Origins of Cricket--- 700 to 1000 AD


The latest thinking on the origins of cricket is that it may have developed out of ancient bat-and-ball games from the Greater Punjab ("Doab") region of the Indian subcontinent straddling North India and Pakistan, which travelled through Persia by the 8th century or earlier. In this, cricket could have behaved like two other imports into Europe from the Indian subcontinent certainly did, at about the same time--- Chess, the board game of the Indian warriors which became the Persian "shatranj" from the Indian "chaturanga", and travelled via Constantinople into Europe...and the nomadic Gypsies who wandered away from the Indian deserts through Turkey into Eastern Europe, arriving there by the 10th century...Team sports were, of course, not new to Europe. Team "ball" games had developed there since ancient times. The Greeks even played field hockey which they had learned from Egypt, and a throwing/fielding game called ephedrismos which used a wicket, or stick, as a target for a cricket-ball-sized ball. The Romans, too, played a number of ball games....their sports looked like today's rugby, soccer and handball.
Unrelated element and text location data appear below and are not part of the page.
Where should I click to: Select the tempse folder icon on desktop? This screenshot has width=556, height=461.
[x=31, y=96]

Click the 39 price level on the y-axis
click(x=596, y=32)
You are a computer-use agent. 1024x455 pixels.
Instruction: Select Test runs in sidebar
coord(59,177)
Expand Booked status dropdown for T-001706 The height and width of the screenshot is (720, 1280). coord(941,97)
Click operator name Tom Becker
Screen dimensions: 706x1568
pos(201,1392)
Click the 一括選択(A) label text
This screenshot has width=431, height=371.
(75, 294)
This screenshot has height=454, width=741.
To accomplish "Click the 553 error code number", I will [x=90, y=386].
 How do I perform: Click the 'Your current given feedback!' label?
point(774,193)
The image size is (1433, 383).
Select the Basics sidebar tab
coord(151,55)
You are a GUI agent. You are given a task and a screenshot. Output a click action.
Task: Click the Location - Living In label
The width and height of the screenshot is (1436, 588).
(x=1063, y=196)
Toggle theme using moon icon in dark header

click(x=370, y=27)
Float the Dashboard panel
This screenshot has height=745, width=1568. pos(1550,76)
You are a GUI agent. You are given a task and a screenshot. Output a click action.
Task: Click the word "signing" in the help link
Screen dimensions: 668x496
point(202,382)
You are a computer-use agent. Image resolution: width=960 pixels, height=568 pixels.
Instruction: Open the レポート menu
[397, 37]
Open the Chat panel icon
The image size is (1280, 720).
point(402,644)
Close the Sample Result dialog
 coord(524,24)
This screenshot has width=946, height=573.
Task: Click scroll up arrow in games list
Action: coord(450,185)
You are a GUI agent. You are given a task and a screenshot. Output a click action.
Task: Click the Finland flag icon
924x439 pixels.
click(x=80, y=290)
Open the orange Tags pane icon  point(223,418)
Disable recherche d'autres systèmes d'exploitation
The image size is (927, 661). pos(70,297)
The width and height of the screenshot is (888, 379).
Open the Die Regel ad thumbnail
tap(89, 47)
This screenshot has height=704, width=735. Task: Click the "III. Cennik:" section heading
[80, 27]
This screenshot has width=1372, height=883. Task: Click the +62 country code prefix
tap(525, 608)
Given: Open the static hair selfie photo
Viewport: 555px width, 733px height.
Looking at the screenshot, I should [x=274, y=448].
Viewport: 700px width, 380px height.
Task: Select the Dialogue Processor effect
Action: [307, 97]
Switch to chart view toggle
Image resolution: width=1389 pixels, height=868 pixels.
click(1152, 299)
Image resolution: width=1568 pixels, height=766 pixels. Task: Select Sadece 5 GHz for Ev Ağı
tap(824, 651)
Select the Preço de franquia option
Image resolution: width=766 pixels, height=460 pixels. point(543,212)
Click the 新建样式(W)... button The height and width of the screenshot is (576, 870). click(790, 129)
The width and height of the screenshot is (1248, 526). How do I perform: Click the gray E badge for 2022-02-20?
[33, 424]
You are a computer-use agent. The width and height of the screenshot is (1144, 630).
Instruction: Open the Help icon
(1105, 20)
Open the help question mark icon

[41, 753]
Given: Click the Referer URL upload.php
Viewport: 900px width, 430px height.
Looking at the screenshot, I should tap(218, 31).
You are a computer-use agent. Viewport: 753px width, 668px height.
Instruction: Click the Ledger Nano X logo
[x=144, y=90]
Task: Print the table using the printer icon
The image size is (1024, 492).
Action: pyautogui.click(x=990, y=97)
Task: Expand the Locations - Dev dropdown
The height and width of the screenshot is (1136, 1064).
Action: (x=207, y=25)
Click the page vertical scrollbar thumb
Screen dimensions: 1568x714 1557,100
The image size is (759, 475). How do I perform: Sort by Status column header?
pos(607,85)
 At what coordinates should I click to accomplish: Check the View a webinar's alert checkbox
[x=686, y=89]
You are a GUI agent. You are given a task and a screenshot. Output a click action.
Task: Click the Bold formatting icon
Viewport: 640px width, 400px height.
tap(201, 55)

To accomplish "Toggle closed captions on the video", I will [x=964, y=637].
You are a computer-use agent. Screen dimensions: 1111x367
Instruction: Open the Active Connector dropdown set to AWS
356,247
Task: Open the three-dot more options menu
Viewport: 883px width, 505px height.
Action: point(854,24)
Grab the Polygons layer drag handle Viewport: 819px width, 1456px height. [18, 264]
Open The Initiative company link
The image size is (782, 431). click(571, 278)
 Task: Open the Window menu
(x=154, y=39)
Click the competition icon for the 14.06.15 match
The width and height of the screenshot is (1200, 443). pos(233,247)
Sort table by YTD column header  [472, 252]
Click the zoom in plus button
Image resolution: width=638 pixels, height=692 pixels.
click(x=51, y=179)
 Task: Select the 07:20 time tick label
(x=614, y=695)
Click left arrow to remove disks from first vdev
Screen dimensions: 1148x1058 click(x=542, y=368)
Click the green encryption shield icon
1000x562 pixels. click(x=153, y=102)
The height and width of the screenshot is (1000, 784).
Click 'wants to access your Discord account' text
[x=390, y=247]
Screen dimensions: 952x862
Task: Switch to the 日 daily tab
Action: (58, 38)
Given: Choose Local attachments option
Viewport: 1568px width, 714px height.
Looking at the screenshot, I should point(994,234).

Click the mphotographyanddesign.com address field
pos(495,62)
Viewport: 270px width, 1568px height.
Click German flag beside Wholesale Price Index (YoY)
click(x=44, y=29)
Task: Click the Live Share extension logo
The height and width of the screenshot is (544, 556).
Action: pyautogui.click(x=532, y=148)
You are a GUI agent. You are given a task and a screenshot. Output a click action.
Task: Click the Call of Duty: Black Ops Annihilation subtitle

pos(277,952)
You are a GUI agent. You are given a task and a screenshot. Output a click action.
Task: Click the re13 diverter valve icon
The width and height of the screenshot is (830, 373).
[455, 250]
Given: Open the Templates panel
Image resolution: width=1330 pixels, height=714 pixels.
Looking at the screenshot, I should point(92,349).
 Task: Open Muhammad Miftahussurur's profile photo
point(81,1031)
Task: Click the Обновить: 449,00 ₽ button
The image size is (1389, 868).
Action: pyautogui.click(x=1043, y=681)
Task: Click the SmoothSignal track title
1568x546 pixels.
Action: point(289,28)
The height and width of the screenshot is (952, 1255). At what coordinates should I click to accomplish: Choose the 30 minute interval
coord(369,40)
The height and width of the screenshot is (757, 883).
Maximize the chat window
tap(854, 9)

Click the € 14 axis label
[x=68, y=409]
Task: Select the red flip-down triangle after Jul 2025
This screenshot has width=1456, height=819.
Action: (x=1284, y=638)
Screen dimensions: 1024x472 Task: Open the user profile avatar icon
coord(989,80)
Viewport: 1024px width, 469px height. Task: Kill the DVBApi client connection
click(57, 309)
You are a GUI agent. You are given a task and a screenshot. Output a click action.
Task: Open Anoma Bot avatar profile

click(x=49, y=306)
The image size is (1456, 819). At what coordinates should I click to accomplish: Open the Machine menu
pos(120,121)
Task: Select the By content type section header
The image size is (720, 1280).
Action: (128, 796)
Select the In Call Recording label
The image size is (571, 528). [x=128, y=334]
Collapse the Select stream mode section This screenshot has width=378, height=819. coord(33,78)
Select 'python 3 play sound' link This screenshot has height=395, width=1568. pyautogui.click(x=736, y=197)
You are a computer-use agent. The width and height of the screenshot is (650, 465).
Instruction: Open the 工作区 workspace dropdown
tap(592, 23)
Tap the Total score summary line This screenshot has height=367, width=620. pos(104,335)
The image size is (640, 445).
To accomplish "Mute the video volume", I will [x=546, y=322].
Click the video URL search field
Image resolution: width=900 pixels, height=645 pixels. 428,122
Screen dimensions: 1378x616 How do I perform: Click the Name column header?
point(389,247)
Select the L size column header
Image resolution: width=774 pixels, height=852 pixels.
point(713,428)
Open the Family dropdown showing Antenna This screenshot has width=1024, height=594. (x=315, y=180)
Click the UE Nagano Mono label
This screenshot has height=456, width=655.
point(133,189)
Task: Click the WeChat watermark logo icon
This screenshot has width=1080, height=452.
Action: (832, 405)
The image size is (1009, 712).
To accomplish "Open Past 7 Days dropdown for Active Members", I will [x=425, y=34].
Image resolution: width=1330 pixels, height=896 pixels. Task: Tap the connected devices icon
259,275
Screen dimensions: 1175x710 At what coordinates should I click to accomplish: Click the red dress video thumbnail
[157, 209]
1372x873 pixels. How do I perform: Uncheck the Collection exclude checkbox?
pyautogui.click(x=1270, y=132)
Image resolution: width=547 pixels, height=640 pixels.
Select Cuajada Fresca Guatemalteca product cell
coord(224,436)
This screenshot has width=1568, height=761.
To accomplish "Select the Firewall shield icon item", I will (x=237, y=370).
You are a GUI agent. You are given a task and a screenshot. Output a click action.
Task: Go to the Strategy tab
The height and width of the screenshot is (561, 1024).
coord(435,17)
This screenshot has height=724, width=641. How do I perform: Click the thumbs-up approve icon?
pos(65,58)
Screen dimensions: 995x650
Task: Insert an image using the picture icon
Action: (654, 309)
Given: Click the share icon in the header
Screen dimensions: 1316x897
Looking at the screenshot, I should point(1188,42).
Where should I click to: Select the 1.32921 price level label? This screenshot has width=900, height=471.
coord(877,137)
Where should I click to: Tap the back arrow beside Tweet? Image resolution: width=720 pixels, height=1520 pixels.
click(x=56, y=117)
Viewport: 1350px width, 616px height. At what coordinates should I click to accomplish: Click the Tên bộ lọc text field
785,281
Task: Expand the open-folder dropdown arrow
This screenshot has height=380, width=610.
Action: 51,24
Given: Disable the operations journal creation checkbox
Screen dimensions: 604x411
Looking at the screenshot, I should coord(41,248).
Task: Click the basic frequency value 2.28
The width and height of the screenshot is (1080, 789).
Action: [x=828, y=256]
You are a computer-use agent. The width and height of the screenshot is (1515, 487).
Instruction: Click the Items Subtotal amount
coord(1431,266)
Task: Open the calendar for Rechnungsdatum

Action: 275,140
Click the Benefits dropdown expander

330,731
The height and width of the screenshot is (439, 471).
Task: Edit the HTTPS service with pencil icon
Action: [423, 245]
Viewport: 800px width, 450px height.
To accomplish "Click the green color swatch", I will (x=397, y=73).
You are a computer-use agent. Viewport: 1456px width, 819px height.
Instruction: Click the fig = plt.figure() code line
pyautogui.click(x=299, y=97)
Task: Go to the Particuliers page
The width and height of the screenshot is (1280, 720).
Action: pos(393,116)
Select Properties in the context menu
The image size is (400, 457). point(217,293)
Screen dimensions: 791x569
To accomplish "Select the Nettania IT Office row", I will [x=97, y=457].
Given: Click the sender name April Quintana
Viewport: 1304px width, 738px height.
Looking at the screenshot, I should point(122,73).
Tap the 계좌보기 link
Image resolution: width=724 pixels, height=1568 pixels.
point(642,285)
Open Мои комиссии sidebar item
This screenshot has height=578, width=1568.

What came in from the East was the "bat", i.e.a stick designed to hit an object like a ball or similar projectile, so it could be fielded.
It is the Bat, the old "danda" of South Asia, that marks the beginning of early cricket.
In the 8th century, the monk Eustatius Cardonius was demonstrating a new bat-and-ball sport he had picked up from further east, to a conclave of cardinals in Florence, Italy. By the 9th century, bat-and-ball games looking somewhat like cricket were being played in Italy, and also in Spain and Portugal. The Church in Europe seems to have taken the lead in sponsoring these bat-and-ball sporting activities on their monastery lands, as part of community-wide celebrations following church services....perhaps the beginning of "Sunday afternoon cricket" !
As the Church expanded into the British Isles, these sporting activities entered Ireland and then Britain. They were soon integrated into these rural communities, becoming part of Christian life in those places by about 1000 AD.